Моонзунд - Валентин Пикуль 12 стр.


* * *

Радиограмму с "Баяна", ведущего бой, запеленговал вдали от места сражения "пропавший" в тумане крейсер "Рюрик" и тут же на полной скорости кинулся обратно... Бахирев радировал ему свое точное место: "квадрат № 408".

А пока "Рюрик" спешил в битву, крейсера-противники уже разошлись после жестокой дуэли. Сейчас – и русские, и немецкие – они ползали возле отмелей банки Глотова, все в дыму, сильно покалеченные, прибирая изуродованные палубы. Издали каждый недоверчиво ощупывал соперника линзами своих дальномеров. Автоматы стрельбы не выключались, готовые в любой момент возобновить работу орудий...

Эскадры не расходились. Возникла лишь передышка.

– Стеньговых флагов не спускать! – приказал Бахирев.

"Рюрик" на подходе к банке ударил в колокола громкого боя. Горнисты на звонкой меди выпевали призывы к мужеству и неизбежным жертвам. "Рюрик" шел – как на парад, подняв над морем полотнище кормового стяга (громадное – как щит рекламы, какие вешаются на стенах зданий). С мостика "Рюрика" офицеры обозрели обширную панораму битвы, и тут же управление крейсером перешло в боевые рубки. По кораблю глухо и часто бухали стальные пластины дверей, запечатывая команду в бронированные коробки постов. Люди взирали теперь на мир через узкие просветы смотровых прорезей.

Кажется, можно начинать. Возле орудий комендоры торопливо рвут клочья ваты, чтобы заткнуть себе уши. Наружная вахта опоясывалась жгутами Эсмарха, готовясь к перевязке раненых конечностей. Носовая башня "Рюрика" сразу взяла под обстрел "Любек". Ответные залпы немцев давали такие высоченные всплески, что заливали палубу крейсера, вскидываясь до мостика. Горе тому, кого увлечет за борт этот певный смерч (подбирать тебя не станут)!

– Дальномер скис, – вдруг послышалось с высоты.

– Что случилось, черт побери? – спрашивали с мостика.

– Залило на всплеске... Линзы в воде!

Такие случаи уникальны: гейзер воды, поднятой взрывом, сумел добраться до мачт. Теперь оптика центральной наводки отражала корабли противника в дрожащей мути, словно рыбок в аквариуме, в котором давно не меняли воду. А в борт "Рюрика" уже вцепились прицелами два германских крейсера, словно клещи в собаку.

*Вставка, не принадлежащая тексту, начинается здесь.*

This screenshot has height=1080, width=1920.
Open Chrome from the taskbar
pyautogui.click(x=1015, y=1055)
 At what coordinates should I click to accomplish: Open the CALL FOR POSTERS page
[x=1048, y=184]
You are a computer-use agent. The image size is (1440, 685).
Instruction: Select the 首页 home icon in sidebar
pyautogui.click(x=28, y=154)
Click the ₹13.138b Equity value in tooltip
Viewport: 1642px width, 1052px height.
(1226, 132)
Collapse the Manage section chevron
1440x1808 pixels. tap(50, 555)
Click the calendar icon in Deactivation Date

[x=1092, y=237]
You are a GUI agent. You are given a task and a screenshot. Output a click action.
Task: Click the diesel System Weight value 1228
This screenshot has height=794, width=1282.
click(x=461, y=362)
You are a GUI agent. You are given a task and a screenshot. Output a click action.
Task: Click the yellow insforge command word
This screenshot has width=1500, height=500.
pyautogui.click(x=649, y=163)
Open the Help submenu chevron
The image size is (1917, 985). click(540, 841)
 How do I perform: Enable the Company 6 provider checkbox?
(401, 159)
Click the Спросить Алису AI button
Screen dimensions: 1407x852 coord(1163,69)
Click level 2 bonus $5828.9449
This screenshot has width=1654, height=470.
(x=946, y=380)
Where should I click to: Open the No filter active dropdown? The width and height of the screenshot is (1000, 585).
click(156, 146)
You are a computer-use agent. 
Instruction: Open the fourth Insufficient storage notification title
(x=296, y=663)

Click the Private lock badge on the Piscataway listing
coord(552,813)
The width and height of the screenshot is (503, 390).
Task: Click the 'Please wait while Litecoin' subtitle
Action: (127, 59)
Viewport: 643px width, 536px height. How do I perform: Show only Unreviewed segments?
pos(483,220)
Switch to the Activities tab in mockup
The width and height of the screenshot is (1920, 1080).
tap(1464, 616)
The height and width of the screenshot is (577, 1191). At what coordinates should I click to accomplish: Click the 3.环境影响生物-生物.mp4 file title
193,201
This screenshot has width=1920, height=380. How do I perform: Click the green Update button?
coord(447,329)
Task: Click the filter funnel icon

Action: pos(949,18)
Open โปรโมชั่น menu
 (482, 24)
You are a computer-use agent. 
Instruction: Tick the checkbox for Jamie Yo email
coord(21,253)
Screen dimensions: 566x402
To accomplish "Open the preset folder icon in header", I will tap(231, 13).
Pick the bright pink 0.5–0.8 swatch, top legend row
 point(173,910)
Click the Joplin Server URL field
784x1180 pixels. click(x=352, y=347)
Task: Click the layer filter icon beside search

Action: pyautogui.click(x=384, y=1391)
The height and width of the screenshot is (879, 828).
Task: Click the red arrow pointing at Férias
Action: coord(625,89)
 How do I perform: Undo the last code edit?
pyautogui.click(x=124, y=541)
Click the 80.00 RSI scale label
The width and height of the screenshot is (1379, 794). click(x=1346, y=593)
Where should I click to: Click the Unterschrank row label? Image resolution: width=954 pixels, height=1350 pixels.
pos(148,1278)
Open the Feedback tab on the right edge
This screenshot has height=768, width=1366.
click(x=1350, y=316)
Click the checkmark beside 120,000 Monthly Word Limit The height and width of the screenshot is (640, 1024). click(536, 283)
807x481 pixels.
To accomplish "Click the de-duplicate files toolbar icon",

Издалека – на трусливых зигзагах! – подкрадывался с моря и флагманский "Аугсбург", на котором размещался штаб адмирала Карфа.

Сейчас, конечно, "Рюрику" крепко достанется...

Прямое попадание большого калибра вызвало резкое содрогание корпуса. По отсекам шла дикая пальба – это лопались электрические лампы. Трепеща развернутым знаменем, "Рюрик" – как на параде! – проходил сквозь мглу порохового угара, вязко раскисавшего под волнами. Три новейших германских крейсера исколачивали его снарядами.

– Но это им дорого обойдется, – решили на мостике.

Всю силу огня "Рюрик" неожиданно перенес на "Роон", который уже побывал в нокауте после встречи с "Баяном". Неожиданно в боевой рубке "Рюрика" стал надрываться телефон:

– Носовая башня – мостику: у нас все полегли!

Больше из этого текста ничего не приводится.